=== Available data ===
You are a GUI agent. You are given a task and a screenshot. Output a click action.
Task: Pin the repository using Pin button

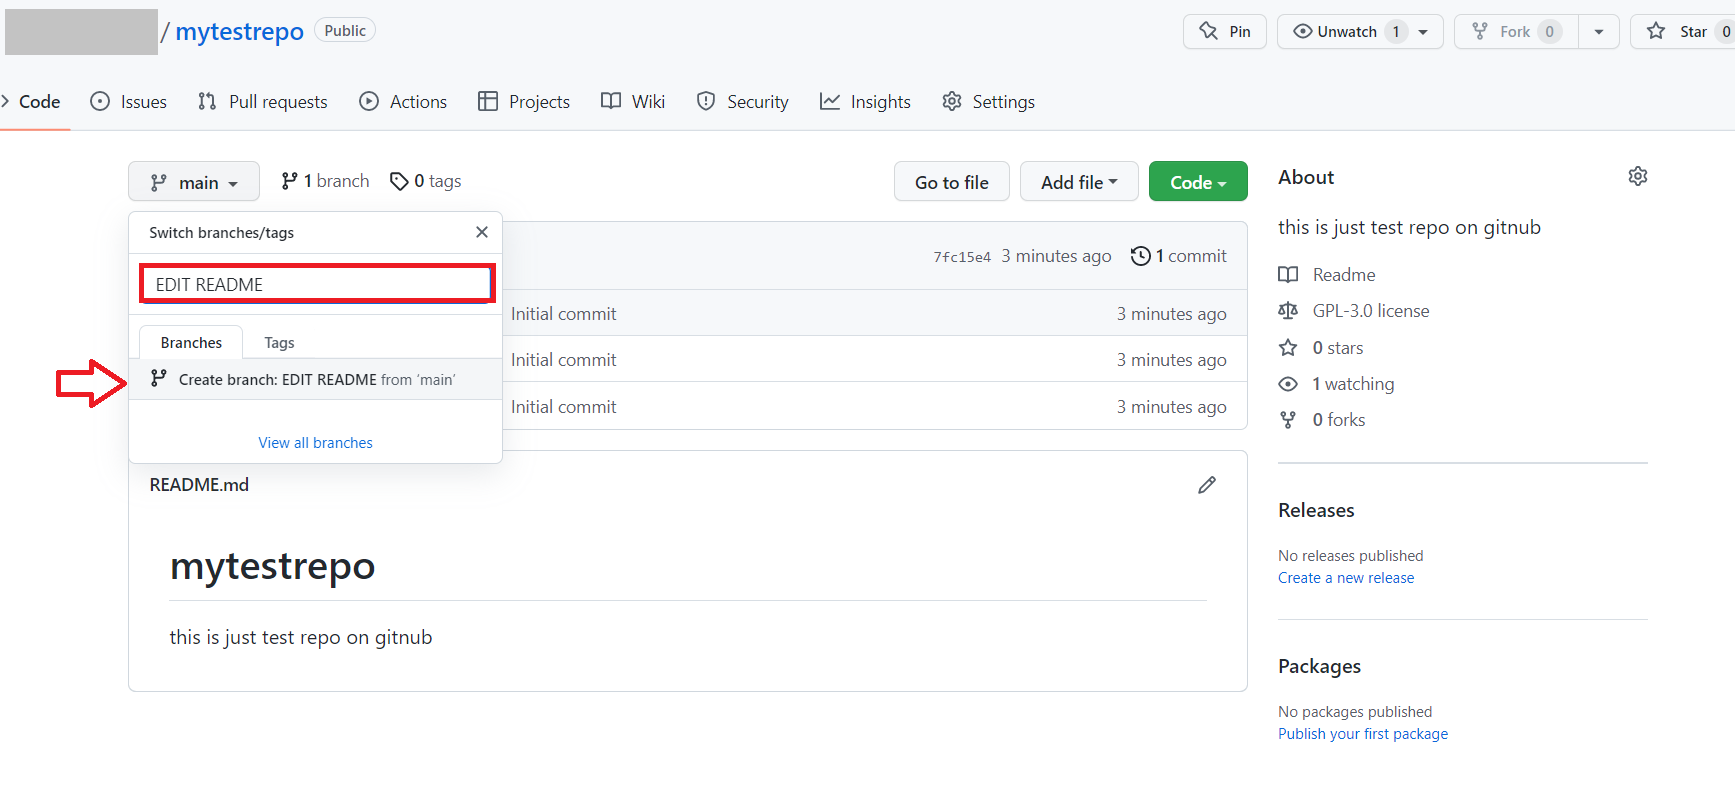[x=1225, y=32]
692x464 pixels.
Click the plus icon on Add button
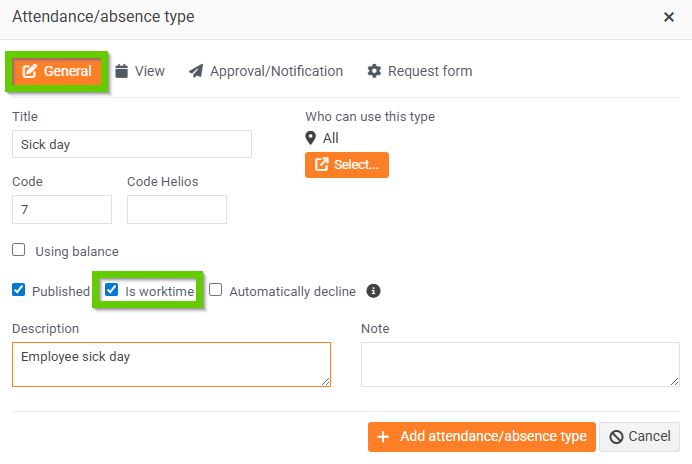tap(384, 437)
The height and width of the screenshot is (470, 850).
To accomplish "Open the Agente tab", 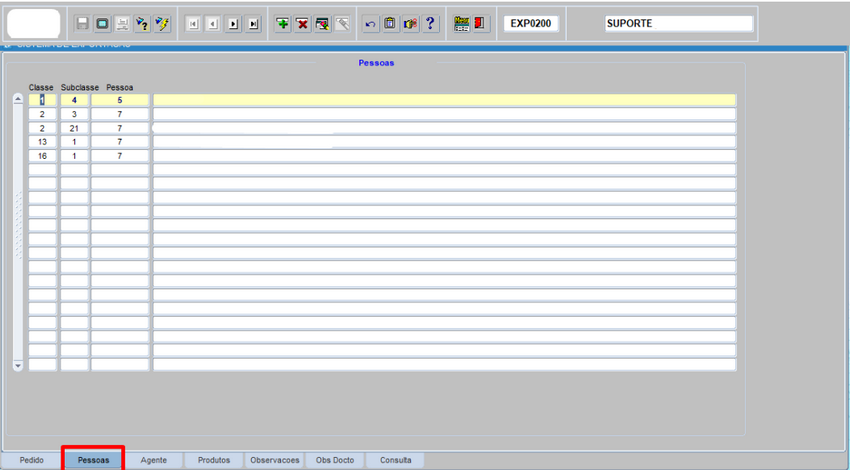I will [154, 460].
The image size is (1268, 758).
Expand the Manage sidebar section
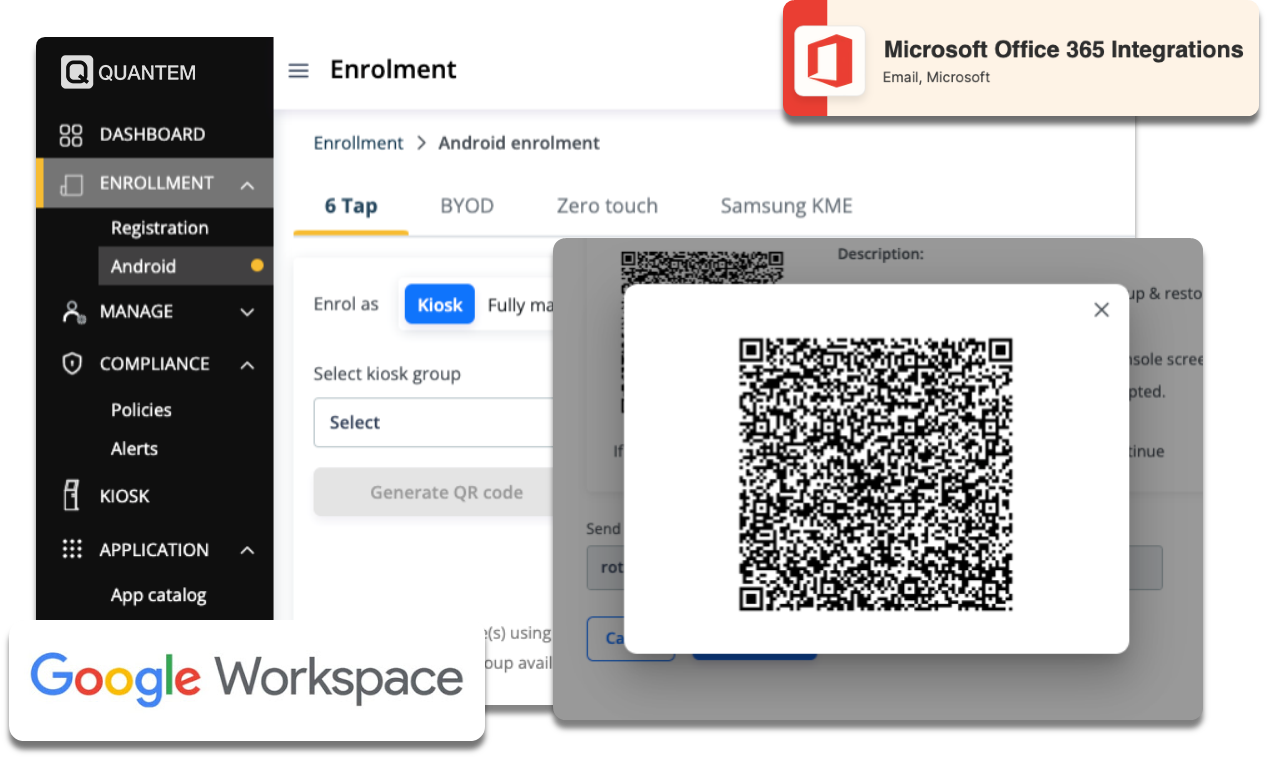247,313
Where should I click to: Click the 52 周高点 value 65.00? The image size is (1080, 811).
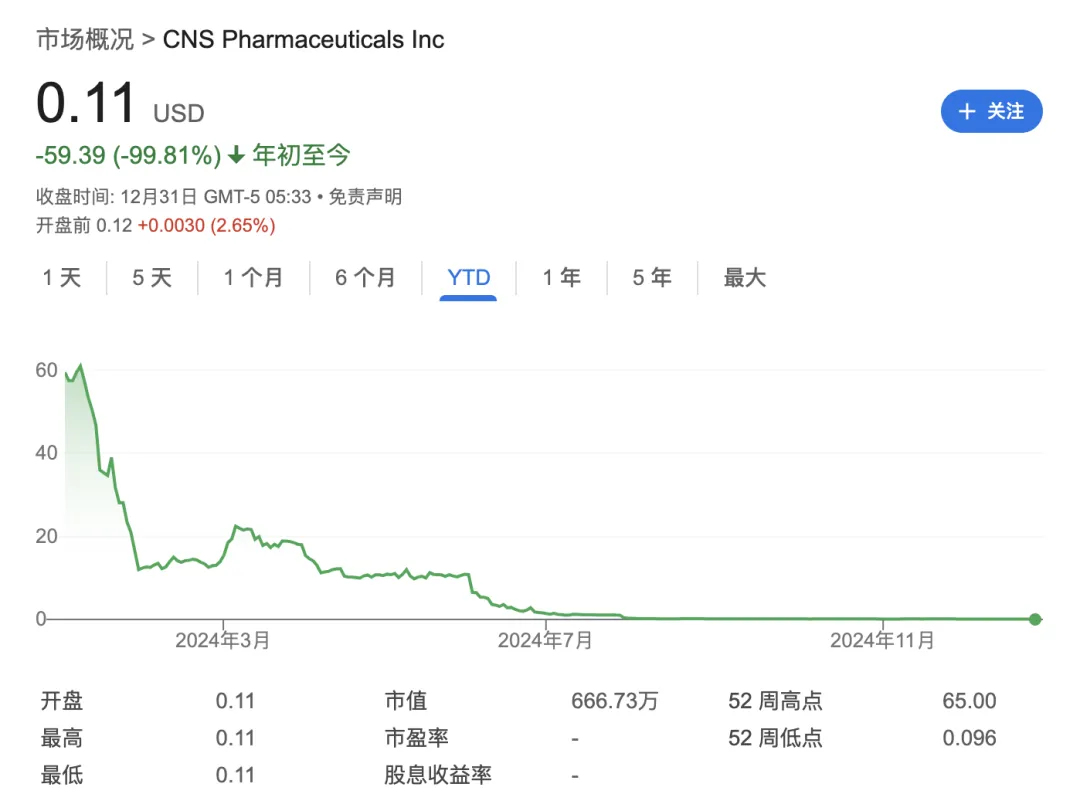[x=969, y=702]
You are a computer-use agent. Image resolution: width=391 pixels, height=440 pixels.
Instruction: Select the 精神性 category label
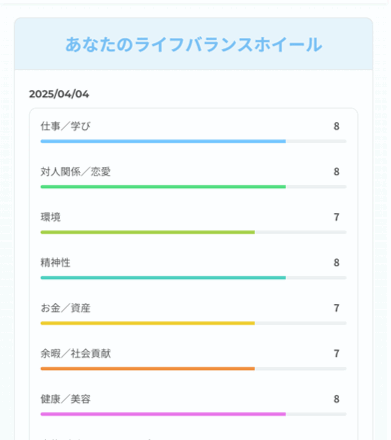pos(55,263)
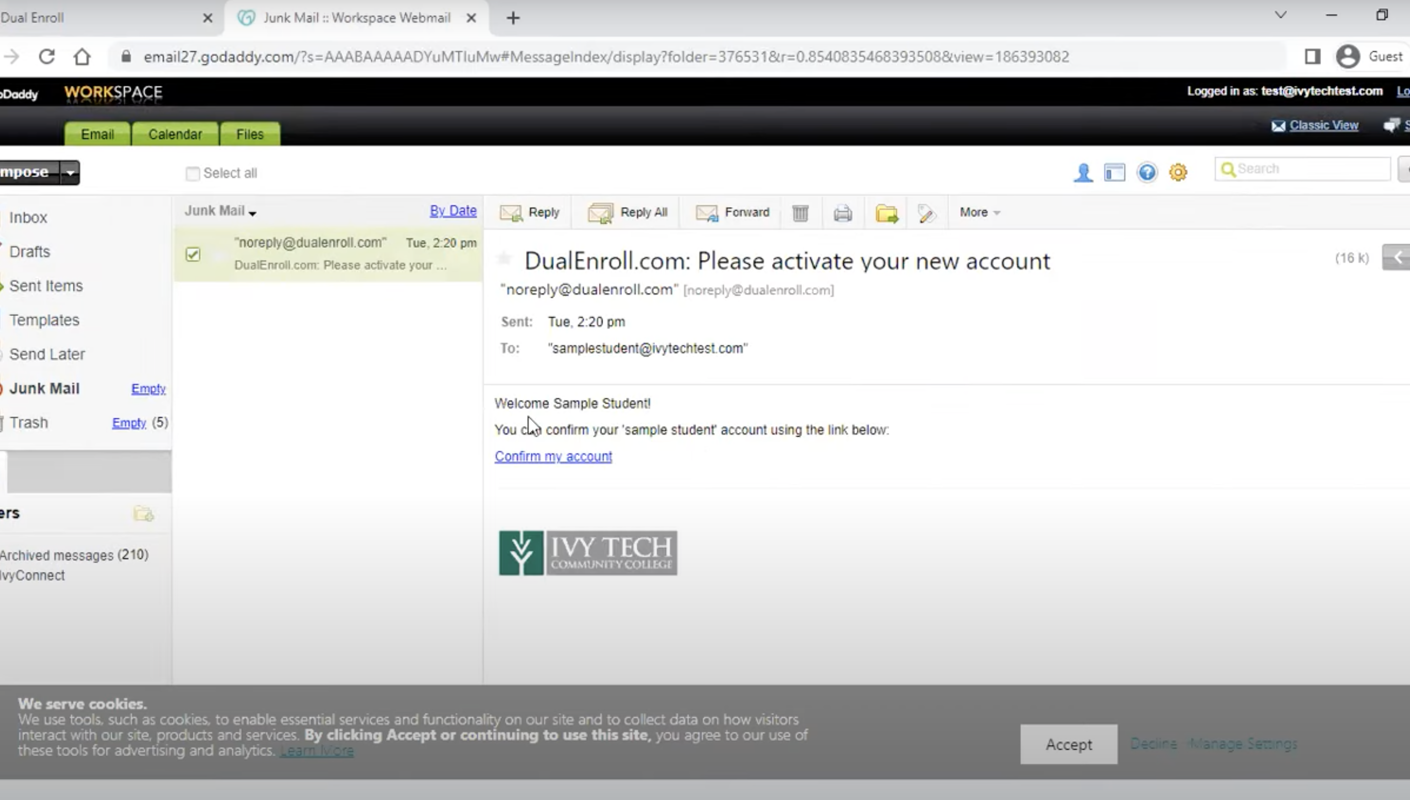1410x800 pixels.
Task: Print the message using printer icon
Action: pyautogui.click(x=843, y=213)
===
*Exercise details:*
Which of the lines in the material carry the string "width"? Pull them out.

*Task response:*
The height and width of the screenshot is (470, 850).
You are a computer-use agent. Image resolution: width=391 pixels, height=440 pixels.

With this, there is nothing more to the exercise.